**EXERCISE**: Can you update the records from the line with "Select the Result column header" through the line with "pos(334,271)" by replacing "trash can" with "garbage bin", leaving everything else unchanged, and return only those lines?

**ROWS**:
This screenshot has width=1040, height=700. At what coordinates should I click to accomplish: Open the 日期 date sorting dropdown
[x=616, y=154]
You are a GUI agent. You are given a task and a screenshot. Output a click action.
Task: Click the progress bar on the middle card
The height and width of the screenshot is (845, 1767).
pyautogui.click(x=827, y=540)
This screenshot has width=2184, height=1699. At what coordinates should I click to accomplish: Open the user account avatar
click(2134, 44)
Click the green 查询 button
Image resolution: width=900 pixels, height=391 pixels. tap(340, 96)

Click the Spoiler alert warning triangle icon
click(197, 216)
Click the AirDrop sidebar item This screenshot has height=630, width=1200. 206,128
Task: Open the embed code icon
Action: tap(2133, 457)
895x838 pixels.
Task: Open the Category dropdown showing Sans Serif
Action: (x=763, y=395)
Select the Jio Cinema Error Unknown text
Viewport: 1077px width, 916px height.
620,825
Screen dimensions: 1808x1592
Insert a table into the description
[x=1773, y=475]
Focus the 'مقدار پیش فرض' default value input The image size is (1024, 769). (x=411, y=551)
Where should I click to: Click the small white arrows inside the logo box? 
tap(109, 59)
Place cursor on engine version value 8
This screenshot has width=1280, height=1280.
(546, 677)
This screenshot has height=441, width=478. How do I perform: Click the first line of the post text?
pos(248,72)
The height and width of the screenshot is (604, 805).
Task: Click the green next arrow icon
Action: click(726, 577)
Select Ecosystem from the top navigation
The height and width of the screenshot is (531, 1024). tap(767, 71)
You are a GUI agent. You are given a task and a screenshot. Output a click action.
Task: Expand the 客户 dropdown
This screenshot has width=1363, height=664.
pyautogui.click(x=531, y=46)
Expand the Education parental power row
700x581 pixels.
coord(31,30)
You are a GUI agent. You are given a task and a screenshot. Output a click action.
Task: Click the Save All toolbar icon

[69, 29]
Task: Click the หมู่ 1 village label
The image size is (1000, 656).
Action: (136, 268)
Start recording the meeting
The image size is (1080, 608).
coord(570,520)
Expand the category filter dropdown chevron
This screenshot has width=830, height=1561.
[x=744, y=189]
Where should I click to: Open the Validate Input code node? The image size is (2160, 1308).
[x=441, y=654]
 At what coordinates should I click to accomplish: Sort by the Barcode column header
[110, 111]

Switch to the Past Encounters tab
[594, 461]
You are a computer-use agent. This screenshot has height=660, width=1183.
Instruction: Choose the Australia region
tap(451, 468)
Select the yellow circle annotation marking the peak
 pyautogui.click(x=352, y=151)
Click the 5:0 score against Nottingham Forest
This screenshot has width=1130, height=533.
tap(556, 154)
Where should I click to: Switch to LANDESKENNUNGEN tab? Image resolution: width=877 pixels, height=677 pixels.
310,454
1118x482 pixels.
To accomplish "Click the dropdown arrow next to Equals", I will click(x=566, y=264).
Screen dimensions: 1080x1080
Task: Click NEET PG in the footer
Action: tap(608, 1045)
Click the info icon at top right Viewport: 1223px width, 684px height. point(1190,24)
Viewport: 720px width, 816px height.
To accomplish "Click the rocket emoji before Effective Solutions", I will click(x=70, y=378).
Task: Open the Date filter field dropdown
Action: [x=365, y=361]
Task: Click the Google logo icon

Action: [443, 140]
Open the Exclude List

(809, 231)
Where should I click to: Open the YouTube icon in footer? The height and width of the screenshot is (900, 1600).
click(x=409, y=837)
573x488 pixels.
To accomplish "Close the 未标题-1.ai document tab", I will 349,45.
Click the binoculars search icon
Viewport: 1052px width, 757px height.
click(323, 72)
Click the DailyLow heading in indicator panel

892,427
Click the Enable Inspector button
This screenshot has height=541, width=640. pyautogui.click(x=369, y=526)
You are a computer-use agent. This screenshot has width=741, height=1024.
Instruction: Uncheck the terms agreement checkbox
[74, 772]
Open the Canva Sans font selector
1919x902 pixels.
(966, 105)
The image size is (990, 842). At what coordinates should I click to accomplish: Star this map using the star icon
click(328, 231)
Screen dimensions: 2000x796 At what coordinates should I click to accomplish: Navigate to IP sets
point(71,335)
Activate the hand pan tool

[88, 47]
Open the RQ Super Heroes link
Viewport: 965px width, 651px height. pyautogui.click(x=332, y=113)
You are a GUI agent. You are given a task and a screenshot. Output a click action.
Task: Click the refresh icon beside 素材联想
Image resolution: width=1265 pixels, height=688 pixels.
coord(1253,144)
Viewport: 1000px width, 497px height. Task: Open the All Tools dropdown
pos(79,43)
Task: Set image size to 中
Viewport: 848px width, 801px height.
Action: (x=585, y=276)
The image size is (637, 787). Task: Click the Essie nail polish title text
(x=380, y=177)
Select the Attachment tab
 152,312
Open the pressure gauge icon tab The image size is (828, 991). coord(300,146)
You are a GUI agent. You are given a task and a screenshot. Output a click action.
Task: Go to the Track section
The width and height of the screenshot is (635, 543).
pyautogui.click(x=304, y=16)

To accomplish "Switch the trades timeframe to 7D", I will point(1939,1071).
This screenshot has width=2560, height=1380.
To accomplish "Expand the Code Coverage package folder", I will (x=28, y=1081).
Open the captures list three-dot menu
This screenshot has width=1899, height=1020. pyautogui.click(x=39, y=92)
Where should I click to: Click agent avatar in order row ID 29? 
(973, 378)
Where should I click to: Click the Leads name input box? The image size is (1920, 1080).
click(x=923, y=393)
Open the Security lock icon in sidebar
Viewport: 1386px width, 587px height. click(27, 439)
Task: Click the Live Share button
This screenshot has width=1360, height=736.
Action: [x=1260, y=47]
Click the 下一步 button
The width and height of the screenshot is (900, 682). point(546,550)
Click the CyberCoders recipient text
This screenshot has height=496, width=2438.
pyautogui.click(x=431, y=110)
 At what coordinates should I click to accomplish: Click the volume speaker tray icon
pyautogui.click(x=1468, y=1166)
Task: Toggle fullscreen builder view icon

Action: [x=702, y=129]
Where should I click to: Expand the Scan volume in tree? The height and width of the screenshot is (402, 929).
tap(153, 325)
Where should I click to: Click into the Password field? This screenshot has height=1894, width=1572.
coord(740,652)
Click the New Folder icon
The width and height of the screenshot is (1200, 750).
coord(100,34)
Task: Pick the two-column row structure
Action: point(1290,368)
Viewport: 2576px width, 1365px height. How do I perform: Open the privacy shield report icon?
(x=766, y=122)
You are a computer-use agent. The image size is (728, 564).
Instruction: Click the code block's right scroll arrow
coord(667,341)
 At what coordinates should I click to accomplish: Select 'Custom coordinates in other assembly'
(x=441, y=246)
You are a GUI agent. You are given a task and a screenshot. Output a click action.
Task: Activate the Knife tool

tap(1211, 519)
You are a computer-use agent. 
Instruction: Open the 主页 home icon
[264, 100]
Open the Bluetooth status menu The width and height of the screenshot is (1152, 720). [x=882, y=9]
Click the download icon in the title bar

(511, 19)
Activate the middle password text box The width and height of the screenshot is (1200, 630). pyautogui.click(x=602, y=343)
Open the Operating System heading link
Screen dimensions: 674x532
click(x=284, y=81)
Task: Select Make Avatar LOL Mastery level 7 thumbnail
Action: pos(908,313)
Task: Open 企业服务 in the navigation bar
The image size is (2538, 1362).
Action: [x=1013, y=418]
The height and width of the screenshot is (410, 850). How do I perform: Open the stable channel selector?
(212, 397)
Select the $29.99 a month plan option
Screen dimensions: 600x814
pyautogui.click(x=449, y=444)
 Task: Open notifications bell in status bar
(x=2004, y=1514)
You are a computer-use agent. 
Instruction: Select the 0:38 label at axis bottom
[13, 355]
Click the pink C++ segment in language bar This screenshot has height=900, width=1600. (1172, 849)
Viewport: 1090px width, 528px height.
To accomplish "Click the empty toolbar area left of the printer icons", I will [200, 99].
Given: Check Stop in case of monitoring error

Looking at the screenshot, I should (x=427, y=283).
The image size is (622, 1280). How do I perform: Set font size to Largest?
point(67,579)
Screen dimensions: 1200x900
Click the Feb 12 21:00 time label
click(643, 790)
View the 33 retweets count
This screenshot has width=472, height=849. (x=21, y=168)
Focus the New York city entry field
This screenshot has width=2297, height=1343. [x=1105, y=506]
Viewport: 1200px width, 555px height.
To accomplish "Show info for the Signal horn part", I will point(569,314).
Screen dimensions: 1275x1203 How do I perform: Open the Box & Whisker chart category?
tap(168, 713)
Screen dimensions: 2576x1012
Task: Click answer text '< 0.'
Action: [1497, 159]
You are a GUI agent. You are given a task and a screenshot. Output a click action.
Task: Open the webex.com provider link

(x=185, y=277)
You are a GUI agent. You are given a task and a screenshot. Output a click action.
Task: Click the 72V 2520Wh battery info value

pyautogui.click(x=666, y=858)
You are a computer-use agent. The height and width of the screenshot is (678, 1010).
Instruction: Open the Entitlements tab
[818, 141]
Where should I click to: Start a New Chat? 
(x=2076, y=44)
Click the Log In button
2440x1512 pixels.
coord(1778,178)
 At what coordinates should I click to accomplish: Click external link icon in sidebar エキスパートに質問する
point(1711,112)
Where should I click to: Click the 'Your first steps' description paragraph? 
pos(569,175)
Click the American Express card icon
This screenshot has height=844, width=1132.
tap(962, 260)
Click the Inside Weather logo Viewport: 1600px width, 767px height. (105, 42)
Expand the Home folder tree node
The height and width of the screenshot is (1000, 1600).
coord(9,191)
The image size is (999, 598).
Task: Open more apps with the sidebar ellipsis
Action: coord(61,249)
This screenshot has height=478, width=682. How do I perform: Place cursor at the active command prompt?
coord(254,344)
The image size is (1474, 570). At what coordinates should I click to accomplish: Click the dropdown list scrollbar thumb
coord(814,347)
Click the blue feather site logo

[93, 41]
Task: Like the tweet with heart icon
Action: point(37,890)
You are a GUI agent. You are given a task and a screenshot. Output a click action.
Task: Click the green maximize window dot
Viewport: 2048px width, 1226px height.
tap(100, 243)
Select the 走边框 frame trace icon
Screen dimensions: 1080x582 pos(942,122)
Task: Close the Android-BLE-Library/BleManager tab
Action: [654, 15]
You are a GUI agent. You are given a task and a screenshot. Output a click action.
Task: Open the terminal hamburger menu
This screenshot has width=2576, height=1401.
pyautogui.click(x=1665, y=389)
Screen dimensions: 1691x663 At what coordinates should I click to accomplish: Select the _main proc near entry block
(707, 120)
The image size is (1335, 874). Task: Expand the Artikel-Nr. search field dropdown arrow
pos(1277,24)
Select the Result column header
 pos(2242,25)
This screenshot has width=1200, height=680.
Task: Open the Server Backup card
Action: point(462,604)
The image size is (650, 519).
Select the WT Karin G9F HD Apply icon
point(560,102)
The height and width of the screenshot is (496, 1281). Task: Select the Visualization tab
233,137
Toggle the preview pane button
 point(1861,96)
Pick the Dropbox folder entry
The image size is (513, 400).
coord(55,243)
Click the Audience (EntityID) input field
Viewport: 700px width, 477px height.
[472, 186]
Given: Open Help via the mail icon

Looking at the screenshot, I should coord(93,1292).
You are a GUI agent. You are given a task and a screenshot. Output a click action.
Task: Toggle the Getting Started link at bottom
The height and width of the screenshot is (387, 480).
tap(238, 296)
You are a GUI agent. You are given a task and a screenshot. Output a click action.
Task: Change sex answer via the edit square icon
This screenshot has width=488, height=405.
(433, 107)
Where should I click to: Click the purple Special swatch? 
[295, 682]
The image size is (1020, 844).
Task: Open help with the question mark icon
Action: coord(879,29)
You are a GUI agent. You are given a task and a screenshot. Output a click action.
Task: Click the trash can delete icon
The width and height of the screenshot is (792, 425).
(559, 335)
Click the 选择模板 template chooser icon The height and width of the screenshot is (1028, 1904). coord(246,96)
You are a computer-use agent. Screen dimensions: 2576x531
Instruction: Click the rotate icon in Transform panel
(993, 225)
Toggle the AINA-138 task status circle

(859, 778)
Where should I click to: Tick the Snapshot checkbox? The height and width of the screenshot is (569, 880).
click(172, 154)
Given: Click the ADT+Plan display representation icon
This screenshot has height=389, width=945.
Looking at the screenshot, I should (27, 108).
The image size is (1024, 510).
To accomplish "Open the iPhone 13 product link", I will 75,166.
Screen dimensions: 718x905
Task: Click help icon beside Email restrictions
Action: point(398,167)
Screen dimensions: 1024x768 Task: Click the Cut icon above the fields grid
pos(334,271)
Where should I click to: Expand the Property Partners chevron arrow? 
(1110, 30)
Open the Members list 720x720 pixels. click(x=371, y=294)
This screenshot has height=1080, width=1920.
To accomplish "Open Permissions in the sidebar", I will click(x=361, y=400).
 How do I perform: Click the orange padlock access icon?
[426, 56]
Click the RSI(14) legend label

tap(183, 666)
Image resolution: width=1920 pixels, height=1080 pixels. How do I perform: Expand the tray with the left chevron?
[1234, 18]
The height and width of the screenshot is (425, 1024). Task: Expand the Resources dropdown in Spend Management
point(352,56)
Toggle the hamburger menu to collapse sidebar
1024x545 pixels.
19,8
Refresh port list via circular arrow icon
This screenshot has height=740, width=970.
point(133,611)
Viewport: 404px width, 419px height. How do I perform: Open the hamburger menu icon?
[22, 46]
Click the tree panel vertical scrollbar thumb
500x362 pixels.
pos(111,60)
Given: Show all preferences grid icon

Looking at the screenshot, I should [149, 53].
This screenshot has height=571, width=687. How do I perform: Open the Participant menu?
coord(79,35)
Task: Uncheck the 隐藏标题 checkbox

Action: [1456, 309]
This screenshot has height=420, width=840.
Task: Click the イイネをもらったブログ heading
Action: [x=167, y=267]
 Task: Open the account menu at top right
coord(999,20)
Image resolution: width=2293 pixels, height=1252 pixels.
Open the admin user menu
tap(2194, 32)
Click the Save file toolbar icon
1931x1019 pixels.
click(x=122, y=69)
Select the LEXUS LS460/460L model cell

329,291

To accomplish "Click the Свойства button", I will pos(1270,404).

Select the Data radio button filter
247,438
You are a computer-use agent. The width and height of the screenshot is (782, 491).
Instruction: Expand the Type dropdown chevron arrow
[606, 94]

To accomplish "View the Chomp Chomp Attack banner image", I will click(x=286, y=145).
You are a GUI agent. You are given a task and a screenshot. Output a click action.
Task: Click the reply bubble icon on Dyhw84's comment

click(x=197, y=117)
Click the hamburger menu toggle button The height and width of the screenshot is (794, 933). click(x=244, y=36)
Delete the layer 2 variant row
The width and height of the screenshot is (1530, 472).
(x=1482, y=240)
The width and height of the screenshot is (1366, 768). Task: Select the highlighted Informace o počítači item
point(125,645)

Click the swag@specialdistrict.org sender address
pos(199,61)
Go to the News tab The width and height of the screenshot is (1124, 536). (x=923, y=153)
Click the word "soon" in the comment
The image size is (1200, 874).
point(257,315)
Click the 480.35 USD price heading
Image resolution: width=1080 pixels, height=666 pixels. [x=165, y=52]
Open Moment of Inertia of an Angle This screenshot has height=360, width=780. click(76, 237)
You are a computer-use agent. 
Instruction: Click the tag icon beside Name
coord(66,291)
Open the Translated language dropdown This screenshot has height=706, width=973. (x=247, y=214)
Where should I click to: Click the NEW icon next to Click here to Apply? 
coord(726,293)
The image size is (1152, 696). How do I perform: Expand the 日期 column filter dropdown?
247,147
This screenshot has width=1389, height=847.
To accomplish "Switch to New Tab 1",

**PROBLEM SOLUTION**:
Select the Result column header
 pos(2242,25)
This screenshot has width=1200, height=680.
Task: Open the Server Backup card
Action: point(462,604)
The image size is (650, 519).
Select the WT Karin G9F HD Apply icon
point(560,102)
The height and width of the screenshot is (496, 1281). Task: Select the Visualization tab
233,137
Toggle the preview pane button
 point(1861,96)
Pick the Dropbox folder entry
The image size is (513, 400).
coord(55,243)
Click the Audience (EntityID) input field
Viewport: 700px width, 477px height.
[472, 186]
Given: Open Help via the mail icon

Looking at the screenshot, I should coord(93,1292).
You are a GUI agent. You are given a task and a screenshot. Output a click action.
Task: Toggle the Getting Started link at bottom
The height and width of the screenshot is (387, 480).
tap(238, 296)
You are a GUI agent. You are given a task and a screenshot. Output a click action.
Task: Change sex answer via the edit square icon
This screenshot has width=488, height=405.
(433, 107)
Where should I click to: Click the purple Special swatch? 
[295, 682]
The image size is (1020, 844).
Task: Open help with the question mark icon
Action: coord(879,29)
You are a GUI agent. You are given a task and a screenshot. Output a click action.
Task: Click the garbage bin delete icon
The width and height of the screenshot is (792, 425).
(559, 335)
Click the 选择模板 template chooser icon The height and width of the screenshot is (1028, 1904). coord(246,96)
You are a computer-use agent. Screen dimensions: 2576x531
Instruction: Click the rotate icon in Transform panel
(993, 225)
Toggle the AINA-138 task status circle

(859, 778)
Where should I click to: Tick the Snapshot checkbox? The height and width of the screenshot is (569, 880).
click(172, 154)
Given: Click the ADT+Plan display representation icon
This screenshot has height=389, width=945.
Looking at the screenshot, I should (27, 108).
The image size is (1024, 510).
To accomplish "Open the iPhone 13 product link", I will 75,166.
Screen dimensions: 718x905
Task: Click help icon beside Email restrictions
Action: point(398,167)
Screen dimensions: 1024x768 Task: Click the Cut icon above the fields grid
pos(334,271)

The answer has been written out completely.